José T. Giorgis

terça-feira, 13 de dezembro de 2016 às 18:42

Parabéns, laranjeira

De início, dúvida gramatical, a letra inicial da personagem desta crônica escreve-se com maiúscula ou minúscula? É que se trata de planta em peculiar situação, pois aniversaria.

Recebo, para tanto, original convite de amiga para a comemoração do centenário da laranjeira que ornamenta o pátio da estância de sua família nas Palmas. Local, diga-se, que o lusitano Pureza de Carvalho está a chamar de "Eucalipto", pela quantidade desta espécie sugadora naquele solo sagrado cuja fisionomia de largos horizontes fica escondida atrás de sisudos paredões verdes. E mais, com as placas de indicação da rodagem, revela-se que o simpático distrito, pela sangria das emancipações, em parte, nem mesmo pertence a Bagé.
Dura realidade patrimonial.
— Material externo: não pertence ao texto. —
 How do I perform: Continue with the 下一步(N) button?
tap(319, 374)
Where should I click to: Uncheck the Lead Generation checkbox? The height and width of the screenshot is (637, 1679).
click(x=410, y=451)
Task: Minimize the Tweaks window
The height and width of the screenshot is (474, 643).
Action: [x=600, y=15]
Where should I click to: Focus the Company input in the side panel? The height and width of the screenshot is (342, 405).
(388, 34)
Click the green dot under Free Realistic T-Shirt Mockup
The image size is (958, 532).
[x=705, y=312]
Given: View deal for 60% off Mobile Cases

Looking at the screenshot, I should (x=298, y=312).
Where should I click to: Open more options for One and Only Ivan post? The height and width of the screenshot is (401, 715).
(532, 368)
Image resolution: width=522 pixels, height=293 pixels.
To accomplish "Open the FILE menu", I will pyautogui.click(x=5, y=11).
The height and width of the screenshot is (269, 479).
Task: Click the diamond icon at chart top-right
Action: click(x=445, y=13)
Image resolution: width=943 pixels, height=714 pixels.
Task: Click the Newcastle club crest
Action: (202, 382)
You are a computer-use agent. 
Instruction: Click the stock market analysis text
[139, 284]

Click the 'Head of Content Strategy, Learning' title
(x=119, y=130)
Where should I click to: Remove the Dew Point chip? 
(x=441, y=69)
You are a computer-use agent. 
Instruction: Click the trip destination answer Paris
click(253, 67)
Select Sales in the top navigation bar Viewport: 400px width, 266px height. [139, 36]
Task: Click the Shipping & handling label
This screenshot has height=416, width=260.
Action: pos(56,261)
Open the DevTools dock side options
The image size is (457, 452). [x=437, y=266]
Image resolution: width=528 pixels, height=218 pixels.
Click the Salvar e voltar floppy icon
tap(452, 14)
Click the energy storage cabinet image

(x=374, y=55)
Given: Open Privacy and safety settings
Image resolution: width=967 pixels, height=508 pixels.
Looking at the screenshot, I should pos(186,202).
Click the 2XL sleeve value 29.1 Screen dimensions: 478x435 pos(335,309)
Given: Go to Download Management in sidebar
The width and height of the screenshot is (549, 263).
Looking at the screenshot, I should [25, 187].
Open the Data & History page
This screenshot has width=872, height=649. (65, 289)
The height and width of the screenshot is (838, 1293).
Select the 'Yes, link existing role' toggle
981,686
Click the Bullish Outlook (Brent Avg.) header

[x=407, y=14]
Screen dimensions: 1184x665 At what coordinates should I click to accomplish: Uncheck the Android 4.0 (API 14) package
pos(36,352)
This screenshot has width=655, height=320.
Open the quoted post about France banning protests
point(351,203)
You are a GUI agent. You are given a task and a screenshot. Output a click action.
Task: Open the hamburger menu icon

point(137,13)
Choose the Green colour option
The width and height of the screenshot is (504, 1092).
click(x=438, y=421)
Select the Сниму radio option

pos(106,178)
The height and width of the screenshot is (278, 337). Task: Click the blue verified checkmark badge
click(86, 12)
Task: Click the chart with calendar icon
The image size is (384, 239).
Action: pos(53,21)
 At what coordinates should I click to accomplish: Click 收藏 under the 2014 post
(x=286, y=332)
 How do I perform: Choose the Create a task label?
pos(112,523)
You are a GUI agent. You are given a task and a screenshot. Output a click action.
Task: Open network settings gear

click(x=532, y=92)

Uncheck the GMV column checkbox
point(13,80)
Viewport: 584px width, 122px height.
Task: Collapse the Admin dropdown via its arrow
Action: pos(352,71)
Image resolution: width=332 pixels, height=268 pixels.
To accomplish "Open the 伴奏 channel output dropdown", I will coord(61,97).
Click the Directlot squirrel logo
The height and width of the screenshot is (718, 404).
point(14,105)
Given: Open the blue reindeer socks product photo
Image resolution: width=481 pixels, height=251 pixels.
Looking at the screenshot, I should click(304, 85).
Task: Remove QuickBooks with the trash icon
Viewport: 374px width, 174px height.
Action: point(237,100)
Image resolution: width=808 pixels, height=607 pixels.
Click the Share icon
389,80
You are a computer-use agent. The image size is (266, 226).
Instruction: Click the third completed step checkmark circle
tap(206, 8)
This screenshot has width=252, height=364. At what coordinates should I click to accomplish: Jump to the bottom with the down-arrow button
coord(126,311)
Já não bastava emagrecer o torrão natal para além do arroio Valente, o Rubicão brasileiro, cuja agradável praia de águas caudalosas era usufruída, em eras priscas, pelas estirpes probas da cidade que aí cumpriam seu veraneio.
A homenagem acode minhas lembranças como professor de botânica, as aulas ensinando que os vegetais são também seres vivos; que nascem, crescem, se reproduzem e morrem tal como os humanos; que as plantas carnívoras engolem os insetos que aprisionam; que as inflorescências abrem como cápsulas, expondo cores e perfumes; a vida sexual delicada das plantas, que muitas vezes exige a intermediação dos insetos ou o auxílio dos ventos; um pó quase invisível acaricia os pistilos, sem machucá-los; os embriões que se incrustam na terra, bebericando humores; a seiva que se eleva; a flor que namora o sol; o ramo que se debruça em busca da luz; a síntese química que cria a vida nas folhas. Sabiam que as plantas também têm "sentimento"?
Um colega de estudos, revoltado com a agressão aos vegetais, resolveu graduar-se como advogado e se dedica a construir um projeto que será proposto aos congressistas, sugerindo a criação de novos tipos penais. Assim, quem abata um arbusto, sem motivo razoável, responde por "fitocídio", com pena de reclusão, infração hedionda, imprescritível e inafiançável; também a "lesão leve fitoherbaceana", punida com detenção e pagamento de cestas básicas; e até delitos contra o pudor das árvores, praticados por "fitossexuais", ou seja, pessoas com pendores de bolinar libidinosamente algum galho ou usar de violência para obter congresso íntimo com árvore enquanto jovem. Mas isso é outro relato.
Penso da laranjeira. Quantas vezes alguém terá sentado em sua sombra para lembrar a amada, mirando a imensidão das coxilhas; quantas vezes não terá reunido os parentes para comungar afetos; quantos negócios não foram acertados sob sua discrição; quantas lágrimas derramadas por ancestrais mortos buscando o consolo em seu silêncio grave. Irmã, confidente, companheira.
Por ora, o que se louva é a festa lá pros lados do Apertado. Dizem que vai ter até missa rezada pelo bispo. Cavalgadas, atividades campeiras, doces de abóbora e laranja, pastéis de carreira, churrasco de cordeiro mamão, muito trago, coldres e bainhas vazias, gaiteiros e piso varrido. Vai ser um baita farrancho. A aniversariante centenária bem merece.